▶ Required action
With the pictures left out, write out the records verbatim.

Data provided START

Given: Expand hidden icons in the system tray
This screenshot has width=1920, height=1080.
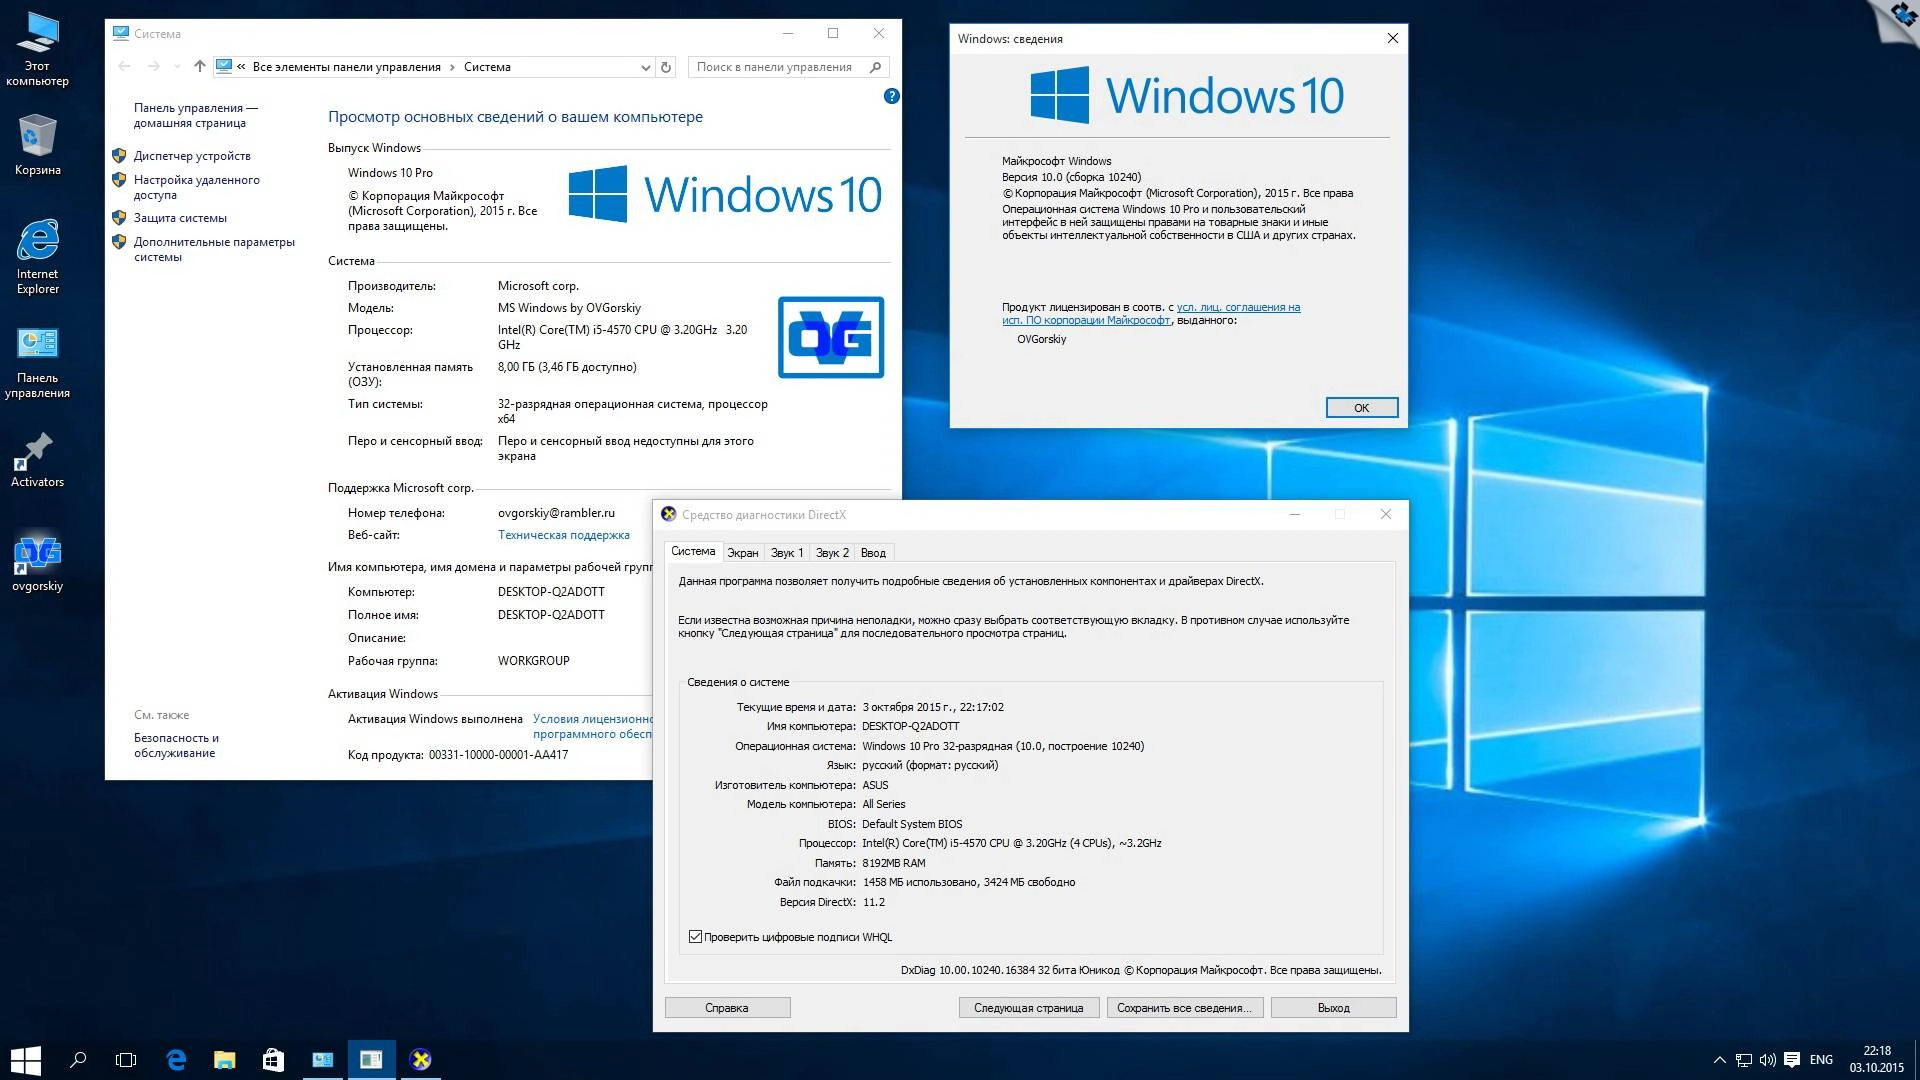Looking at the screenshot, I should tap(1719, 1059).
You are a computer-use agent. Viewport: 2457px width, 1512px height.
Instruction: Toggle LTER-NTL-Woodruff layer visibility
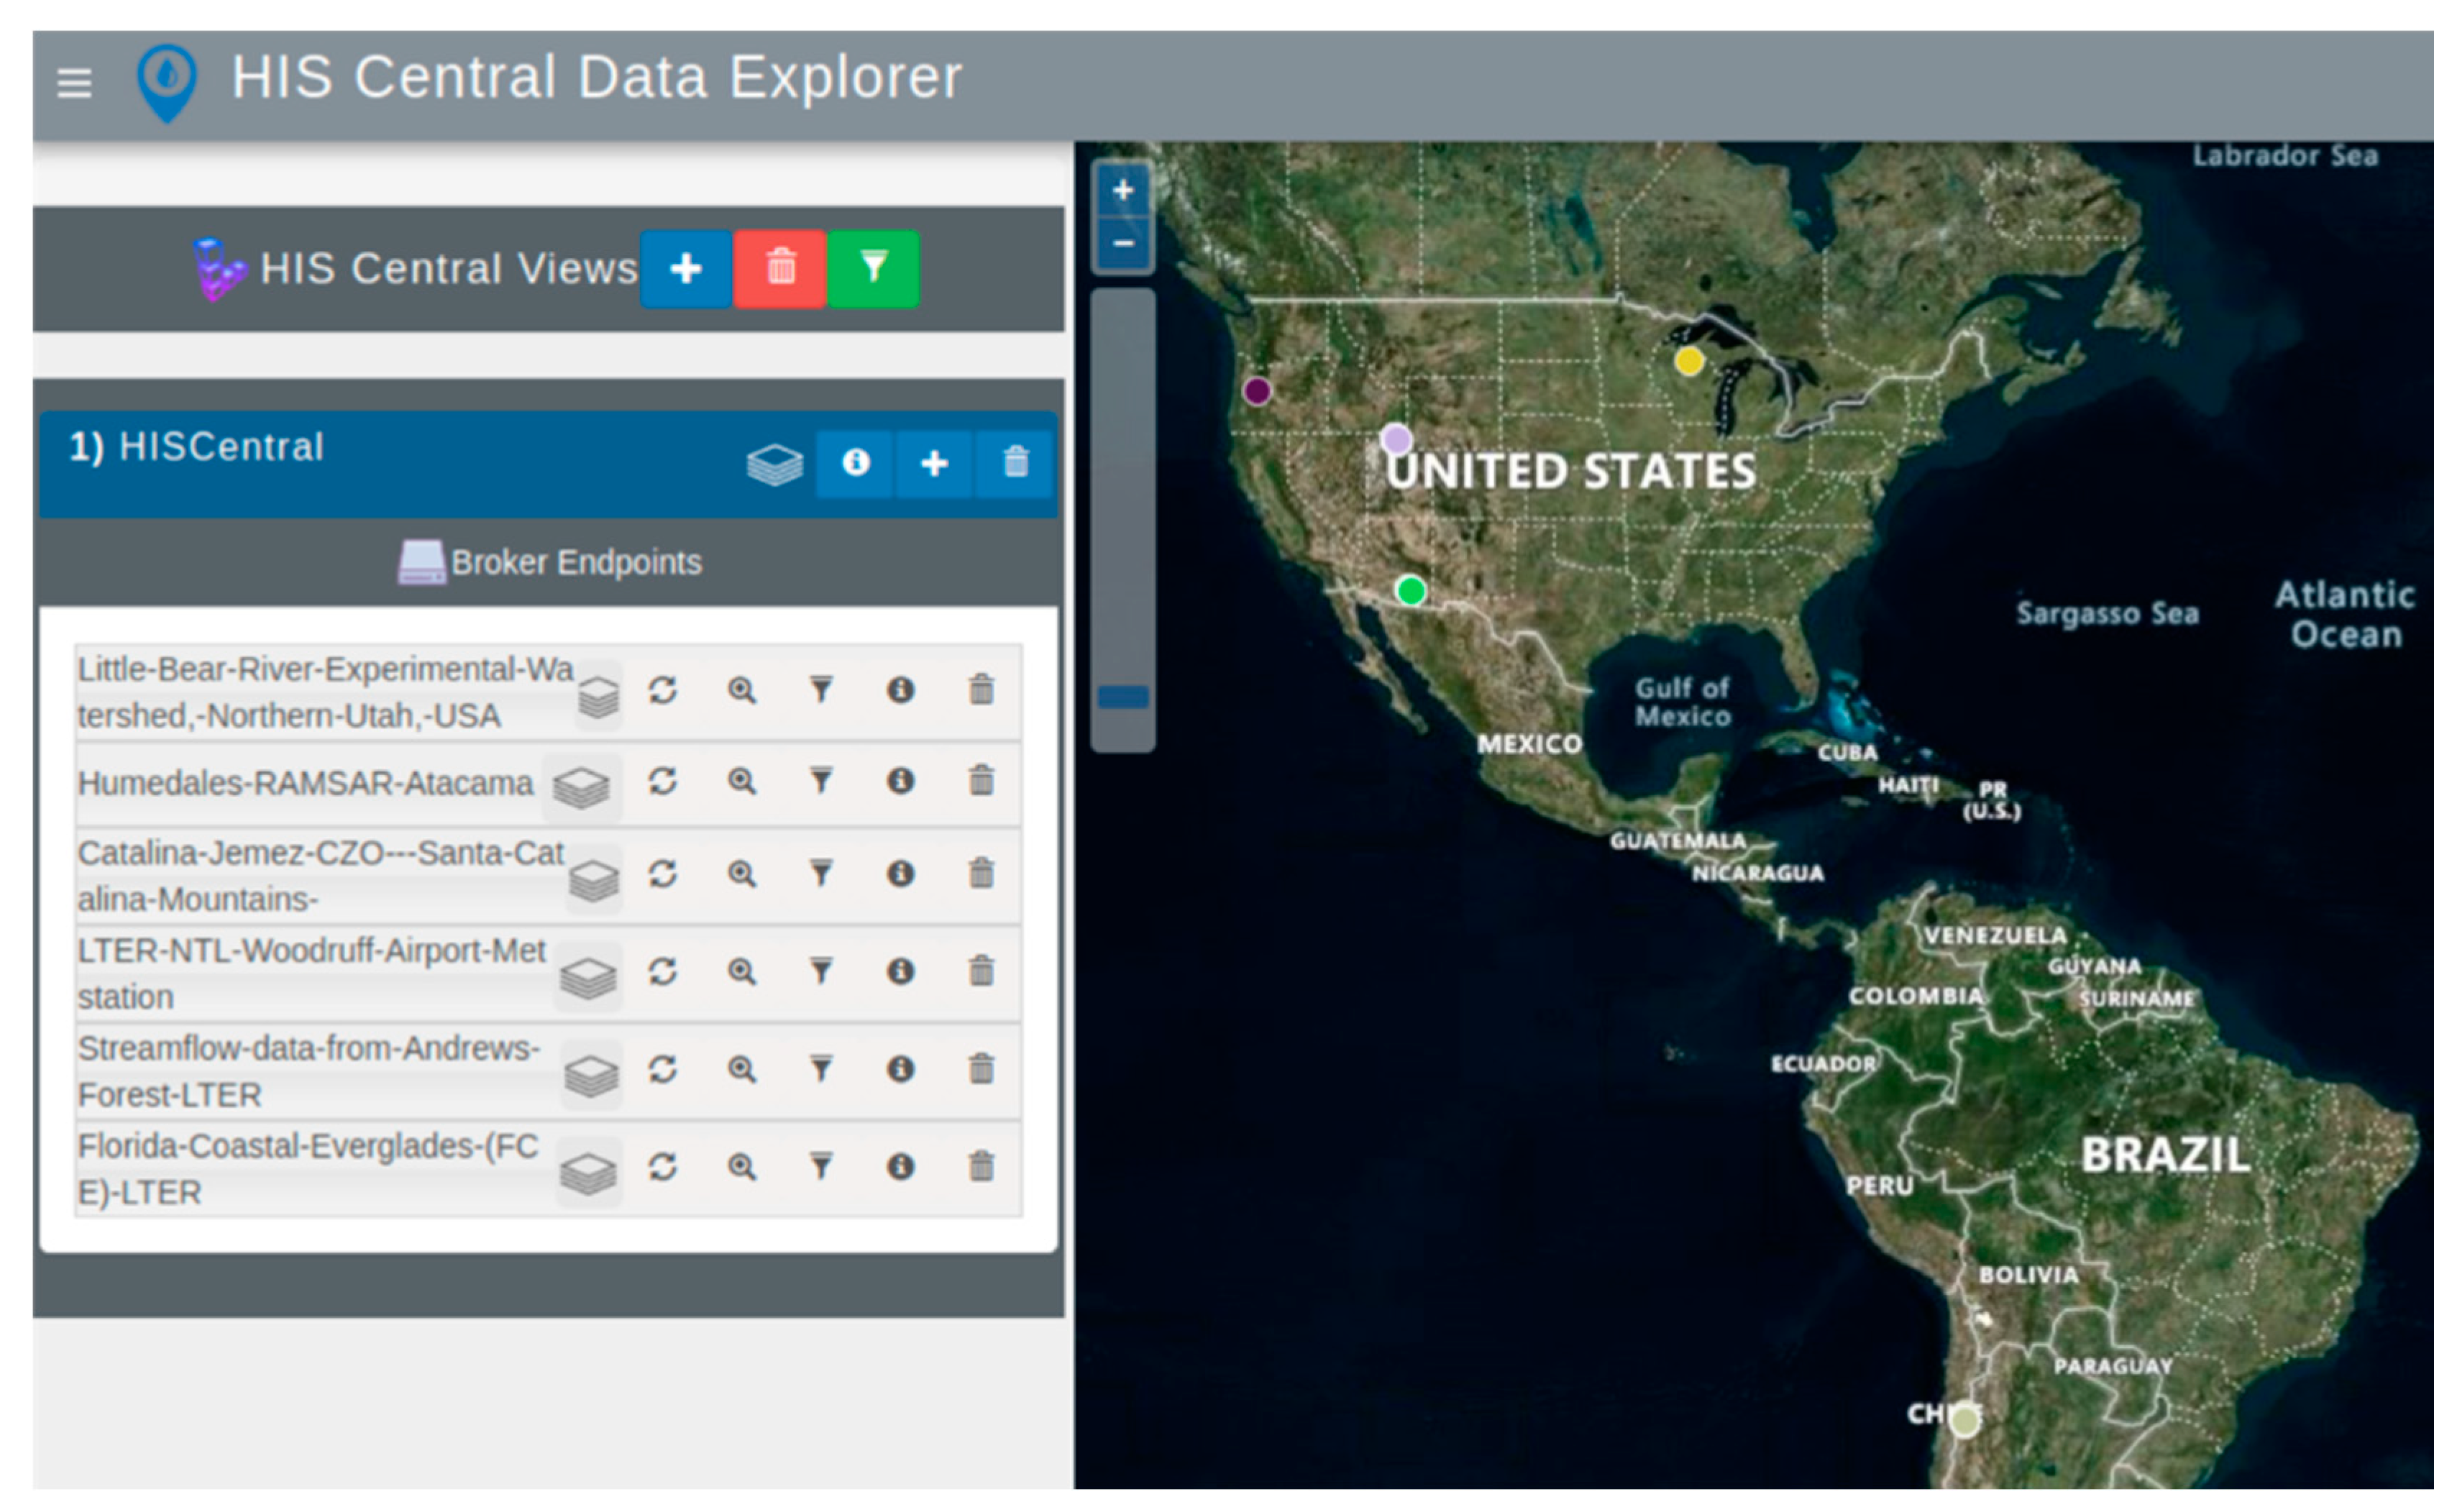click(588, 977)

Data provided END

▶ Exercise solution
Given: Expand hidden icons in the system tray
This screenshot has width=1920, height=1080.
Looking at the screenshot, I should tap(1719, 1059).
You are a computer-use agent. Viewport: 2457px width, 1512px height.
Instruction: Toggle LTER-NTL-Woodruff layer visibility
click(588, 977)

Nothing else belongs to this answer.